The intensity of response in the context of a "threat" of course depends on the depth and level of cognitive apprehension. For the vast majority of Americans currently without adequate Health Care Insurance or sufficient protection from predatory financing, the often naked, sociopathologically applied stochasitc models will, if left unchecked, illicit from the general underclass, an ugly and primitive response.
Yo, ladies and gent'mens: that is our nature as human beings. In the short term, of course there is disproportionate benefit, and even perhaps, in the not so short term. But in the long run, if y'all keep on throwing gasoline on a fire by procrastinatin' and worryin' 'bout November and yo memoirs, you ain't gonna toast no marshmallows singin' songs of Kumbya. You gonna' burn down yo' house, yo' neighbor's house as well as that of your children and yo chillun's chillun' fo' an nawful long time to come. An' yo' memoirs ain't gonna be wurth the paper they printed on to no body with any money left to buy 'em.

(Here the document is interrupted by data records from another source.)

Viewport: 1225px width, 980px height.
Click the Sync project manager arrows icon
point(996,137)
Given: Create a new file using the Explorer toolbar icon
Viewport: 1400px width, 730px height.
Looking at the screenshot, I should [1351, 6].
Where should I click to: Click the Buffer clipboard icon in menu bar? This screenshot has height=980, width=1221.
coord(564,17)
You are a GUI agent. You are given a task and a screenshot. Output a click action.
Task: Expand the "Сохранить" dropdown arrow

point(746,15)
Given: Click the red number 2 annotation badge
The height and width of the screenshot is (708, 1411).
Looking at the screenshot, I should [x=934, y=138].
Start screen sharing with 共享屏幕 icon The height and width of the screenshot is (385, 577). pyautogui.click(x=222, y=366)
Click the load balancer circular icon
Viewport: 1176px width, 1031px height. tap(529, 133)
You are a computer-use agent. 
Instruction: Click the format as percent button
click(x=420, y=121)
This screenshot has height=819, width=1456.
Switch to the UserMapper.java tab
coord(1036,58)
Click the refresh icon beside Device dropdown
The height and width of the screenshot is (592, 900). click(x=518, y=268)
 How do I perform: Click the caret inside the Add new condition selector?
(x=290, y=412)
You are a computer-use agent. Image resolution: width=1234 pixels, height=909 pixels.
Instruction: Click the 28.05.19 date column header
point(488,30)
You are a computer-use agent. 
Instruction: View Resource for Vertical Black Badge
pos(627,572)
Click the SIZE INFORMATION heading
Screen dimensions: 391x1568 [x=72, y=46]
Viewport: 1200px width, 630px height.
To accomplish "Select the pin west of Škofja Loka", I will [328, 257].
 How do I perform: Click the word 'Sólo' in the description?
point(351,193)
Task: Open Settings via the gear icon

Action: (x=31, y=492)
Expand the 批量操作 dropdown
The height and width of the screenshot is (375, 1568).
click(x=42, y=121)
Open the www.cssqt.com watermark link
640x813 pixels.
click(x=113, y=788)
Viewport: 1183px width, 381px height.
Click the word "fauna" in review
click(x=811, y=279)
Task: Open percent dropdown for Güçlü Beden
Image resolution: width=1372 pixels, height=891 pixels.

And underclass people: people on the wrong end of power, may feel guilty as I did and still do even after all these years about hitting back even if the end result wasn't what I expected. They may elect a boat load of Scott Browns or even Bozo The Clown if they thought it'd make a darn bit of difference. In retrospect, when I was being abused as a boy I don't remember doing much thinking at all: all I did was react and think about it later.
Yeah,I felt bad: I've spent a whole lifetime feeling bad about that day. But I'd be a lying son of a b'.'tch if i said that deep, deep down where the sun don't shine all that much, part of me ain't glad I did what I vaguely remember i did and if I had it to do all over again, i would not change a thing. No sir. The fact is, when anybody feels like their back is against the wall and there is no one to turn to other than the Arch Angel Michael, you do what ever it is you got to do and cry about it when the coast is clear and you get a chance to breathe.
By the way, where does the Congressional Budget Office put that kind of figure on the GNP or GDP Richter scale?
What are we doin', huh? And what are we tryin' to prove? Democrat, Republican, Independent:
If we are going to create a world with justice for all we are going to have to find a way to make a major course correction on this ship. We are going to have to find a way to stop worshiping growth and find a way to sustainably retreat from our excesses. We are going to need to learn to conquer our animal souls - even in the face of corporate propaganda that seeks to hyper-stimulate them.
And if on the out chance that someone on the Charlemagne-side of the Potomac reads any of these posts from crusty mid-western grumblers such as myself:
"C'mon man, What the F ('_' ck!? Is you gonna do what you promised or ain't you?
Stop frontin! Don't get me wrong, I'm not saying the animal nature is or should be anyone's first and only choice. What I am arguing is that more choices need to be given to more people. That's it.